Continue the text about character keybinds and the server from where it stops.

→ **DOCUMENT SEGMENT**:
* Begin *

Anyway, not putting your concerns down, it's just I don't see what is the problem other than the lack of transparency in the text file.

 

That's it in a nutshell. I think what SG is saying is that making something less transparent (I.e.,  more obscured and difficult to use) and applying that to a bind system that is already complicated and befuddling to the general player base... well, that's just a bad idea... especially to new players or players new to binds. Conversely, making things easier to interact with the binding system is a very good idea. He's not wrong.

 

Right now, we can't see what keybinds are loaded into the server for our characters. We don't know what the server is doing, and that's a problem. Did my binds take? Are all the binds I want loaded into the server? What binds are on my other keys, maybe I want to change some of those? Let me just use /bindsave and find out... oh wait, we can't anymore.  OK, let me just look at the default binds at the wiki... but are those really the binds that are on my character? Yeah, it's a pretty big problem. If @Number Six comes through with a brand new command to export the binds from the server that are set for our characters, then it's not as big a problem. Still a problem, just not as big.

* End *

→ **DATA SEGMENT**:
* Begin *

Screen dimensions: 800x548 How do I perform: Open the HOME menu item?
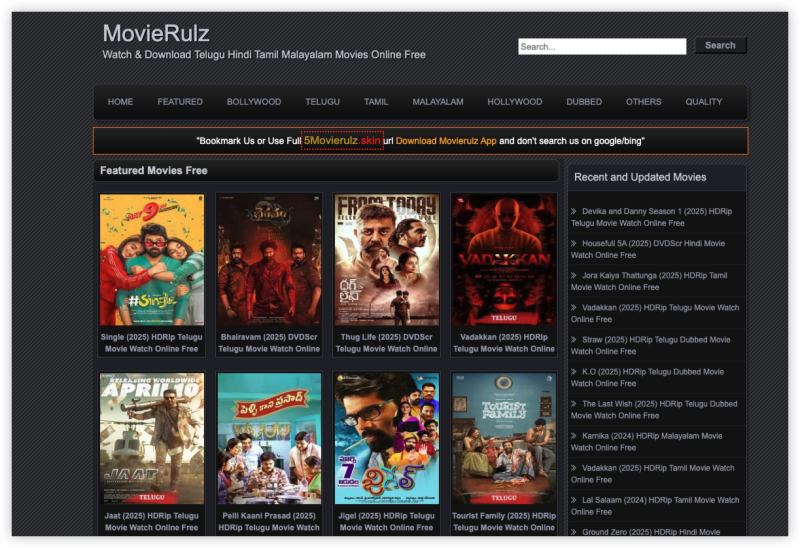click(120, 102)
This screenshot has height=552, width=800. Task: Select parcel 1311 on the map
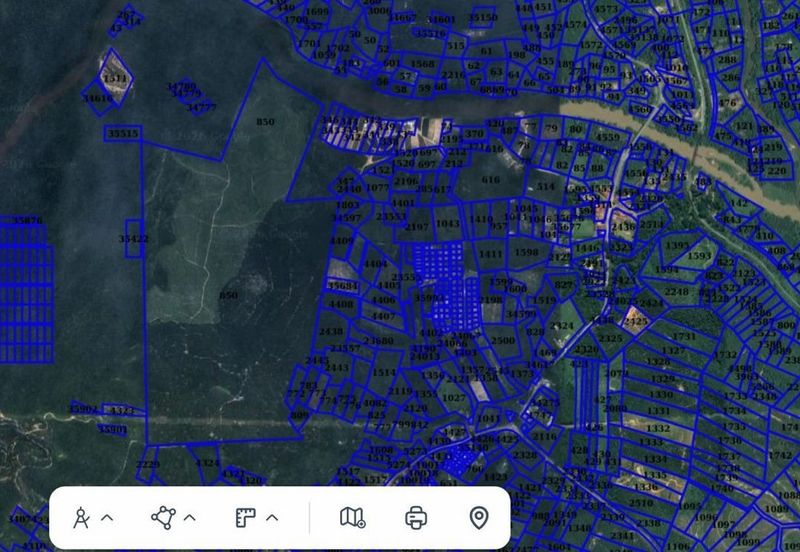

* End *

→ **RIGHT ANSWER**:
 

From all that has been revealed, there really was no good reason to alter the way people save and load binds. The keybind limit problem affected very few people, and yet the inability to see the binds on your character affects everyone. If you ever run up against the bind limit, all you do is reset your binds, and you're golden. There was no reason to mess with the bind system, and no clear benefit bestowed as a result. 

 

Now, every other function of binds and binding is working as before, which is why people haven't even noticed a change. Old-school binders are still using their old bind files and still loading them into the game. For them, there's been no change since they generally don't even use /bindsave. But for players new to binding, yeah there a big hurdle to jump over now.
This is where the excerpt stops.